In 2018, a Starbucks (SBUX  ) employee reported two Black men to the police after the staff had denied the men access to the store's bathroom. In the midst of the fallout, Starbucks announced that it would be making its bathrooms available to all in an effort to combat racial discrimination. Now, Starbucks CEO Howard Schultz says that the chain may have to reverse that change due to safety concerns.

"We have to harden our stores and provide safety for our people," Schultz said at the New York Times DealBook D.C. policy forum. "I don't know if we can keep our bathrooms open."

When the open-access policy was first introduced in 2018, Schultz had said that the change was meant to stop any Starbucks visitor from feeling "as if we are not giving access to you to the bathroom because you are 'less than'."

Schultz spent much of his time speaking about the increasing difficulties faced by Starbucks workers. In regards to the bathroom issue, Schultz said that growing mental health problems throughout the country are making it more difficult for Starbucks employees to manage the stores, and added that changes need to be made to limit the number of non-customers in Starbucks locations.

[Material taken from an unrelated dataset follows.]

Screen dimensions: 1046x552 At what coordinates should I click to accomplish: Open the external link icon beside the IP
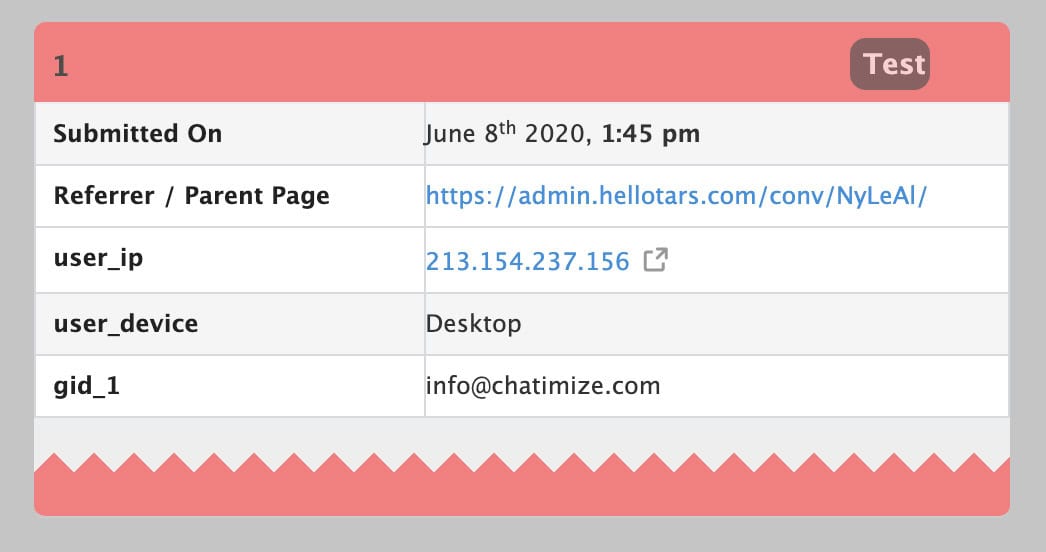coord(655,260)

Along with difficulties on the job, Schultz also spoke about the social and economic issues affecting Starbucks workers, and the changes affecting corporate responsibility today.

"There is a cultural and political change in regards to... the crisis of capitalism, the needs and requirements of the employee in a company today, the fact that,.. in many ways, the government has left people behind," Schultz said, "The role and responsibility of business is greater than ever before to provide our people with the proper wage, proper benefits, and a pathway to economic mobility."

Shultz said that workers of today don't feel like they have access to the same economic mobility as Americans of the past. He added that Black and other racial minority workers especially face an uphill battle when it comes to improving their financial circumstances.

Schultz also commented on the current labor movement happening at well over 130 of the coffee chain's 9,000 U.S. locations, saying it's "personal". In defense of his current anti-union stance, Schultz said that "we need to talk about" the supposed fact that the intended purpose of unions during the mid-1900s was to fight businesses that "abused their people".

"We're not in the coal mine business. We're not abusing our people. But the sweeping issue in the country is that businesses are not doing enough and the business is the enemy," Schultz said. "What's happening in America is much bigger than Starbucks. Starbucks, unfortunately, has been made a proxy of what is happening."

Shultz continued, "If a company as progressive as Starbucks, that has done so much,... can be threatened by a third party, that means that any company in America can."